According to an exciting study released in the presidential fallout shelter this week, unemployment in the radioactive wasteland that was once the United States has fallen to a historic low. The study, the first in America’s history to get responses from 100% of the population, found that all but one surviving Americans are gainfully employed as presidential cabinet members of the U.S. government. The outlier in the population, a student reporter for the only newspaper whose readership actually increased after the disaster, is expected to be exiled from the vault later this week when this article is published. The news comes mere days after the fastest census in U.S. history, which took a grand total of five hours, two of which were spent searching for a pencil sharpener.

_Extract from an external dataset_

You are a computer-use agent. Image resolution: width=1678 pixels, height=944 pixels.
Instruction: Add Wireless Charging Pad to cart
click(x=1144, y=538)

“Of course we’re very, extremely happy about this,” the president said in a statement. “Black unemployment is at its lowest rate since black people were invented, which is just terrific, Ben Carson is doing a great job.” When asked about the dramatically reduced female representation in the population compared to the previous census, the president seemed mostly unfazed. “Obviously the ratios are not great in here, I mean… just really not ideal. They aren’t even cute, you know? A bunch of 3’s, it’s a real shame. But Pence found a cattle prod somewhere, so he says gay stuff is right out.”

The cabinet heads themselves are reported to have generally favorable views of the new status quo. “Being the Secretary of the Interior is so much easier now that there’s a lot less interior,” said Ryan Zinke. “Not to mention all the public opinion polls are fantastic right now. Even the president’s approval rating is looking to climb above 50% in the next few weeks.”

Secretary of Commerce Wilbur Ross claims that the recent events have kept his department on its toes. “On the one hand, the futures market has become much easier to understand because we’ll all be dead of radiation poisoning or starvation inside of a decade. On the other hand, there’s an exciting new segment of the market that we’re calling ‘molten assets,’ those being items that no longer have a living owner but are losing value rapidly because they’re actively engulfed in flames.”

Not all of the news is good, though. Acting Administrator of the Environmental Protection Agency Andrew Wheeler notes that the nuclear holocaust has done real harm to his department’s plans. “The nuclear winter that has fallen over the United States is projected to kill every plant and animal larger than a rat by the end of this century, but before the nukes flew we were on track to do it in half that time with fracking and groundwater contamination. We’re scrambling to adjust our timetables now.”

Secretary of Homeland Security Kirstjen Nielson, meanwhile, is optimistic about the country’s future. “Illegal immigration, legal immigration, and immigration period has dropped to almost nothing. Aside from a few looters with lead-lined coats, nobody from outside of the U.S. has any chance of entering it and surviving as of this week. This administration has built a wall of radiation to protect ourselves from foreigners, and by all accounts it appears to be a roaring success. And other countries paid for it!” Ambassador to the United Nations Nikki Haley, who took a break from operating her long-distance radio to chime in, was quick to agree. “Every country I’ve spoken to so far is very happy with the way things have worked out. Diplomatic relations haven’t been this good in years, and they’re set to get even better when our radio runs out of batteries and we’re no longer able to speak with the rest of the world.”

Time will tell whether the good news keeps coming in.